SEJARAH ASAL USUL DESA KEJIWAN



SEJARAH ASAL USUL DESA KEJIWAN

Ki Mertabumi (Ki Taka bin Talab) adalah salah seorang Ki Gede dan abdi dalem kesultanan Cirebon. Pada suatu hari ketika Kanjeng Sunan Gunung Jati sedang mengadakan kenduri dalam rangka syukuran hajat walimah, ternyata persediaan air untuk keperluan kenduri tersebut kurang. Maka oleh Kanjeng Sinuhun Ki Taka diperintahkan untuk mencari air. Namun aneh Ki Taka berangkat hanya membawa keranjang wadah rumput, tidak membawa ember untuk wadah airnya. Keranjang yang sudah diisi air itu dibawanya ke keraton. Orang-orang yang melihatnya, geleng-geleng kepala tanda kagum. Kok bisa-bisanya air diwadahi keranjang, bahkan sampai penuh (luber, Cirebon).
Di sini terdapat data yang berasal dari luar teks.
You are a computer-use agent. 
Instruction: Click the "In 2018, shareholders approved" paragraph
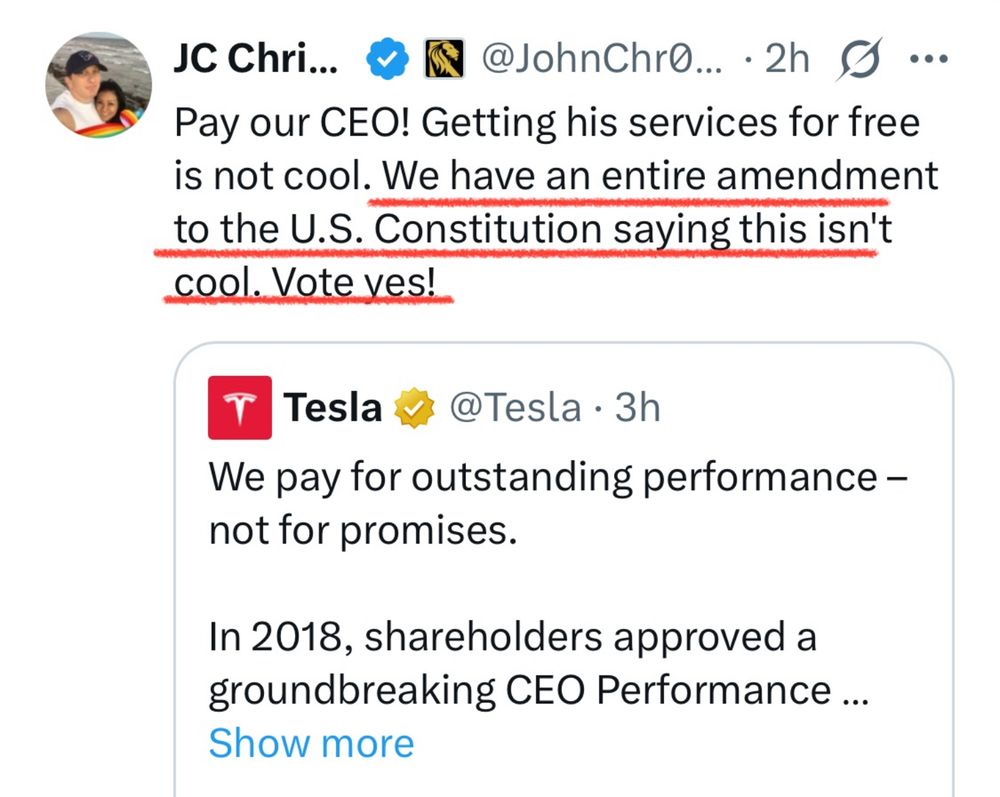click(x=511, y=637)
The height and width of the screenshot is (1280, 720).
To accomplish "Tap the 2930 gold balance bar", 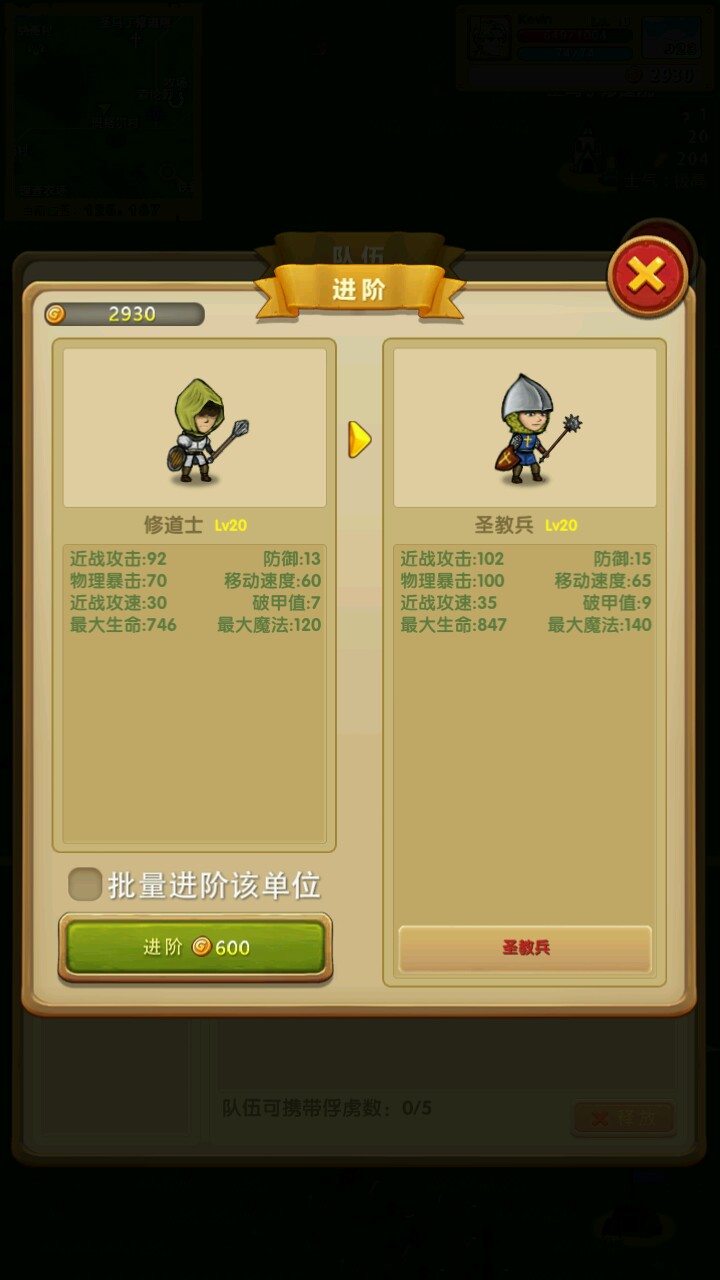I will (124, 314).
Melihat kejadian itu Kanjeng Sinuhun tersenyum, juga sambil menggeleng-gelengkan kepala. Sejak itu Ki Taka dijuluki Ki Luber, karena Ki Mertabumi dapat membawa air diwadahi keranjang yang berlubang sampai luber. Luber juga ilmunya, Kanjeng Sinuhun membatin.
Seusai kenduri, Kanjeng Sunan Jati  Purba memerintahkan kepada para Ki Gede untuk membuka hutan di wilayah cakrahannya masing-masing. Wilayah cakrahan Ki Luber adalah dari ujung sebelah barat berbatasan dengan wilayah Indramayu.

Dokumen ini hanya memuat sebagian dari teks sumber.